Puscifer’s two-song set included the somber “The Humbling River” and the Tool-esque sounding “The Remedy.” Keenan and Round enjoyed a game of Rock ‘Em Sock ‘Em Robots during “The Remedy.”

Much to the delight of the crowd, A Perfect Circle kept the Tool-sounding vibes going with “Counting Bodies Like Sheep To The Rhythm Of The War Drums” and “Judith.” Drummer Josh Freese made his return with A Perfect Circle after a 13-year hiatus. Freese played drums on the band’s first three albums. The drummer is now a permanent member of the Foo Fighters and has been one of the most in-demand session and touring drummers of the last 30 years. Freese has also performed with Guns N’ Roses, Nine Inch Nails, Devo, and Sting.

Claypool rocked a Pinocchio mask during Primus’ seven-minute rendition of “Southbound Pachyderm.” The song’s ending faded into a four-minute instrumental jam. The jam featured all three drummers on the bill grooving along to Claypool’s improvised bass soloing.

The next set saw each band perform a song from their new split release EP, The Sessanta E.P.P.P. (for Primus, Puscifer & APC) was released to coincide with the tour. The EP includes one song from each band and all of the songs were co-written by Keenan.

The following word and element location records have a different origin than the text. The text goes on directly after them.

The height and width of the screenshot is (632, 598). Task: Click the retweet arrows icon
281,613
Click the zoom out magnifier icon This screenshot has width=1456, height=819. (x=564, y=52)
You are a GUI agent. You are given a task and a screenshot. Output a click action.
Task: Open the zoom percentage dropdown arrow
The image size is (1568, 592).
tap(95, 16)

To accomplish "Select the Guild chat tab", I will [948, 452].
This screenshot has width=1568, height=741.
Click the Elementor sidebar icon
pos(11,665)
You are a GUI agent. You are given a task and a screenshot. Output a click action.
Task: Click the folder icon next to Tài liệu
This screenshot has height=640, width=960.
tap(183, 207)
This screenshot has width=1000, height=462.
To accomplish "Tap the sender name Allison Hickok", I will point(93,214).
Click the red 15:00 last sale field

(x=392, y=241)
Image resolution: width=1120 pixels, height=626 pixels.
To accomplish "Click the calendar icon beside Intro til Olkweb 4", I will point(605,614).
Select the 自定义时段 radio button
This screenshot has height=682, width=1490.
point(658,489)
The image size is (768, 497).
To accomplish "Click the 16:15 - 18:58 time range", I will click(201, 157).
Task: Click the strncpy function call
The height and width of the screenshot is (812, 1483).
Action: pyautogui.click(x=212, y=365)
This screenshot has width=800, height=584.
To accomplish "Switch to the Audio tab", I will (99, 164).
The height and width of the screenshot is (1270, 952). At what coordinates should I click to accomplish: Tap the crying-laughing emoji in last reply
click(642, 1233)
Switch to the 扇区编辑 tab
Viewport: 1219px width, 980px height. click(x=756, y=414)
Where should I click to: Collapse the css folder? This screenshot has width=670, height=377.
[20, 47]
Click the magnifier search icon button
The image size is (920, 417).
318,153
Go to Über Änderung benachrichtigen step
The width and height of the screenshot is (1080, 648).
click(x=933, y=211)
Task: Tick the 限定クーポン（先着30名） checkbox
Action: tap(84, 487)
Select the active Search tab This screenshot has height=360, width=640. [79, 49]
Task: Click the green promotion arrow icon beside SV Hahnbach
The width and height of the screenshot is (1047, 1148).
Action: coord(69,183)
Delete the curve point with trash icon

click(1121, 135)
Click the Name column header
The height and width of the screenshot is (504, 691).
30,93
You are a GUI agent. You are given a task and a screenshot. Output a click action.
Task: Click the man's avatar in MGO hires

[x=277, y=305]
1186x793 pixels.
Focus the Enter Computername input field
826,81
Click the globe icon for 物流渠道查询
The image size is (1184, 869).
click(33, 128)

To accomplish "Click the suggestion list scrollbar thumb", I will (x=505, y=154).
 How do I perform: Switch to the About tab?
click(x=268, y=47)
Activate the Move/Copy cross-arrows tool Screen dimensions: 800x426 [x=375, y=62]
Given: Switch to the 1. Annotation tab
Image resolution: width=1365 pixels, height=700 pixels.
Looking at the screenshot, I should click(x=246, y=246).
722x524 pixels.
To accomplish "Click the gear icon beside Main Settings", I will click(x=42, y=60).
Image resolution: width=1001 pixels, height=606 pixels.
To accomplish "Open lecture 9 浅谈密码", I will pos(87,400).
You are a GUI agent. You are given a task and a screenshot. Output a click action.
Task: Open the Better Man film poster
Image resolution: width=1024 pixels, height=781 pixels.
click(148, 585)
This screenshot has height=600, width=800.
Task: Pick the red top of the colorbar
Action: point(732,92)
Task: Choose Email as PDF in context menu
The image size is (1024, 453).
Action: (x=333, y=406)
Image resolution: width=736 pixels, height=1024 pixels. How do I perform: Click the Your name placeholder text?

The grand finale presented the full ensemble of musicians performing Puscifer’s “Grand Canyon.” Carina Round’s vocals shone brightly, while “Claypool the Piggy” bowed his upright e-bass. Keenan gave the audience permission to record and snap photos of the performance. The musicians greeted each other with hugs and fist bumps at the conclusion of the evening’s final song.

Keenan’s voice was in fine form throughout the show. The sound production was also outstanding throughout. Cutting edge technology was utilized to create the spectacular light show and video feed. The lighting in the stage’s backdrop included colorful circular and vertical lights that lit up like the Vegas strip. There wasn’t a lot of lighting coming from the front spotlights and this made it difficult at times to clearly see the performers. Crew videographers, along with a video camera that oscillated across the stage, created video images that were enhanced with tilt and motion effects.

I was impressed with the Sessanta extravaganza, and I had a really good time. I would like to have seen Primus perform more songs. You can never go wrong with more Primus and more cowbell.